[REQUIRED WORK]
Turn the entries below, from the line with "Task: Close the Office Add-ins window" through the end of the entries, into a numbered list with blank lines dropped. Leave the pictures out.
>> Start RECORDED INFORMATION
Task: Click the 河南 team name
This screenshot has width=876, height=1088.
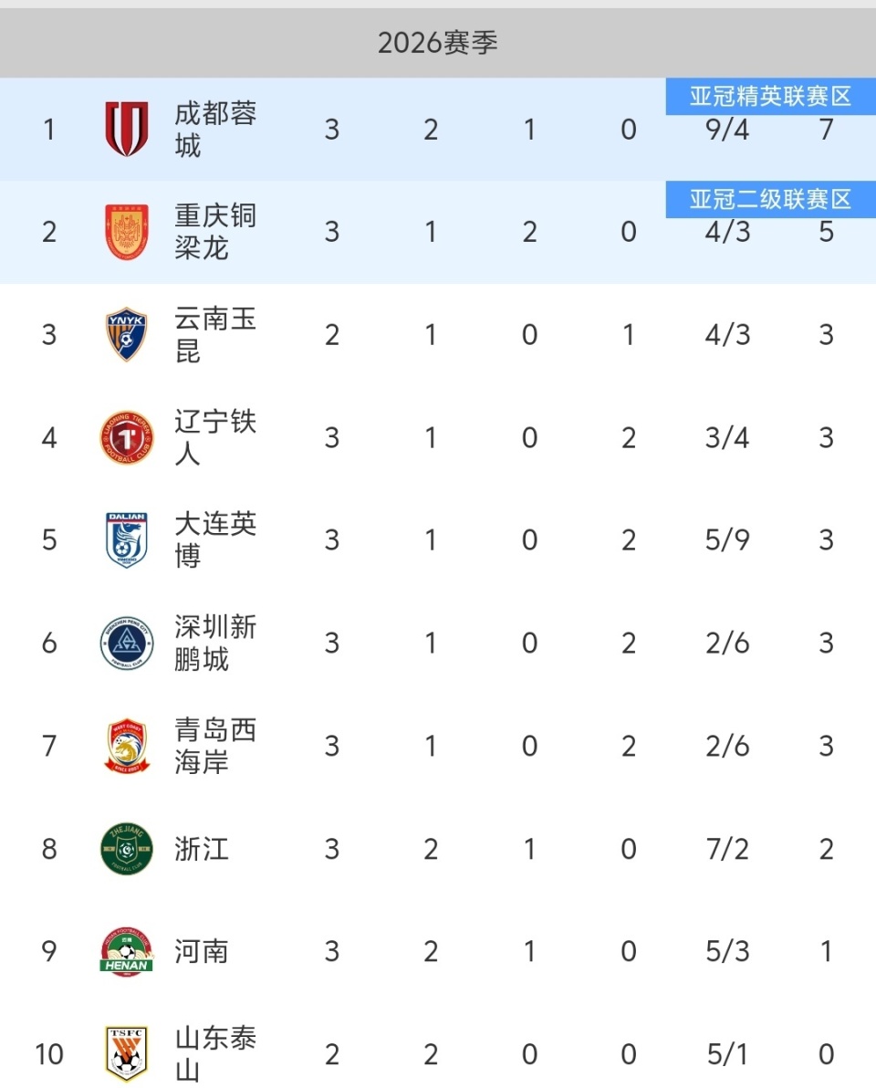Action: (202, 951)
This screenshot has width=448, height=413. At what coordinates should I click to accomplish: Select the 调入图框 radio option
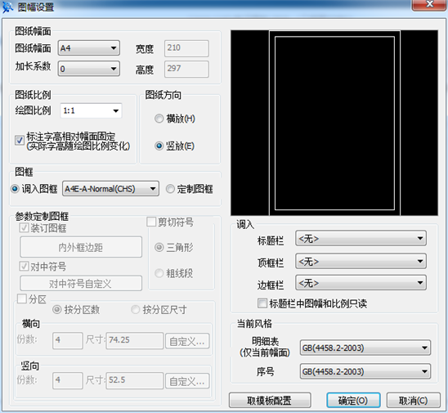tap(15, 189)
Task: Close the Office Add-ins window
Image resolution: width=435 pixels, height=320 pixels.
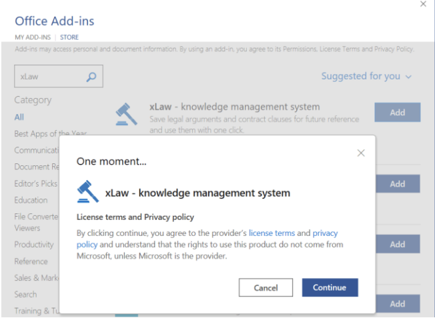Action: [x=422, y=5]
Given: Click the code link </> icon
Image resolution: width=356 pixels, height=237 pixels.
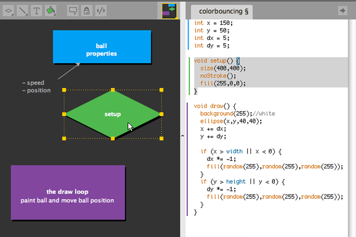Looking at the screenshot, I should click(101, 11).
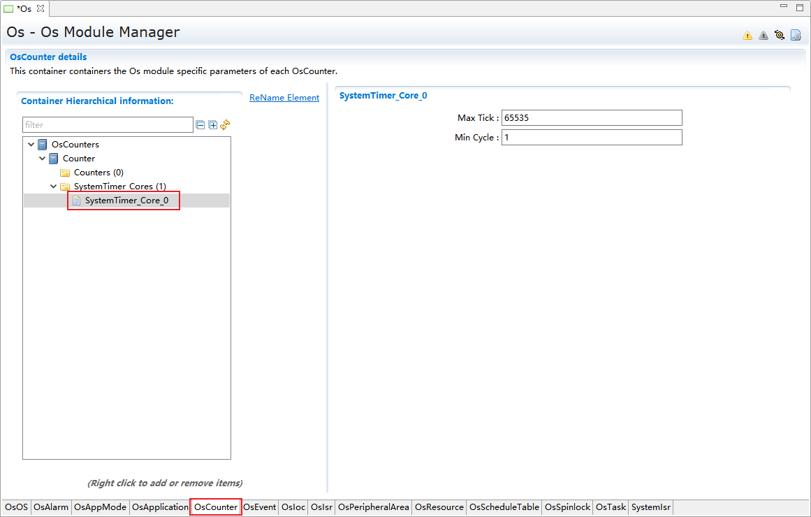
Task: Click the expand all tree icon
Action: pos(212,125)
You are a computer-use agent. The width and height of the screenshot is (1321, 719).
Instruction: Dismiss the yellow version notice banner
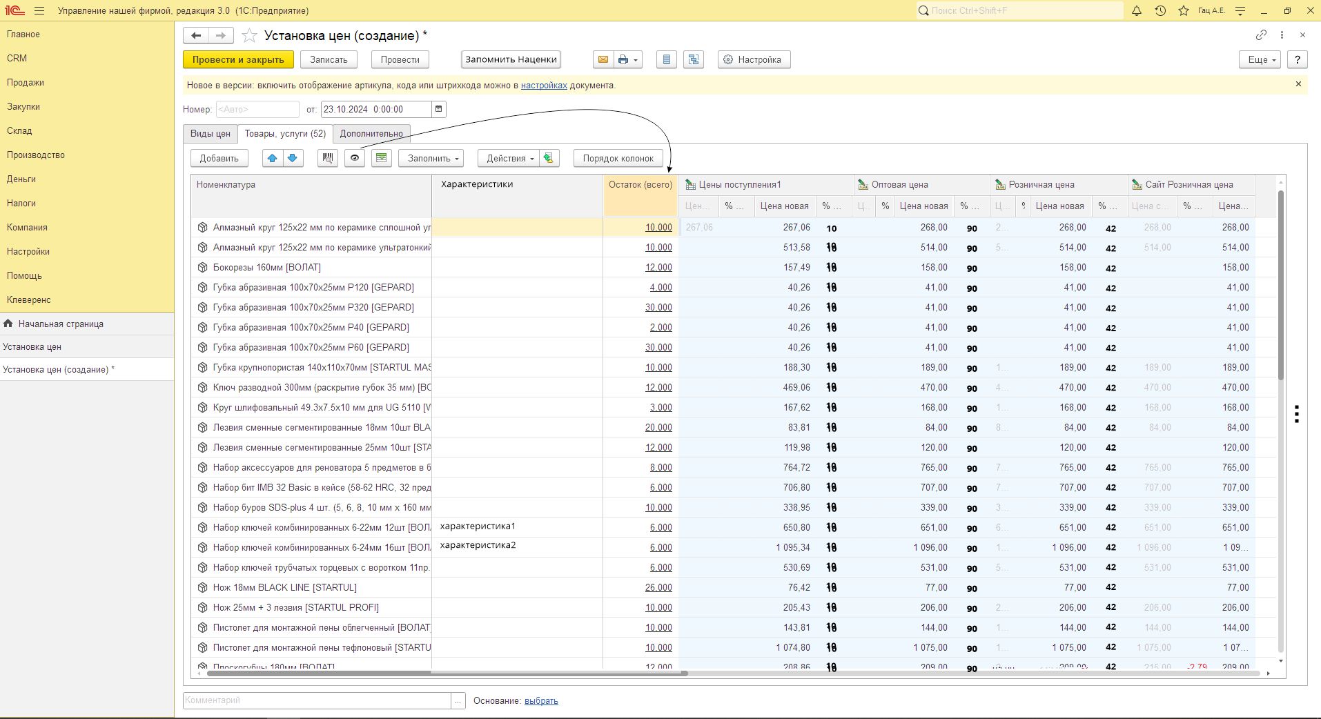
>> End RECORDED INFORMATION
[FINISHED ANSWER]
1. Task: Close the Office Add-ins window
2. Image resolution: width=435 pixels, height=320 pixels.
3. Action: [x=422, y=5]
4. Given: Click the code link </> icon
5. Image resolution: width=356 pixels, height=237 pixels.
6. Looking at the screenshot, I should click(101, 11).
7. Task: Click the expand all tree icon
8. Action: pos(212,125)
9. You are a computer-use agent. The width and height of the screenshot is (1321, 719).
10. Instruction: Dismiss the yellow version notice banner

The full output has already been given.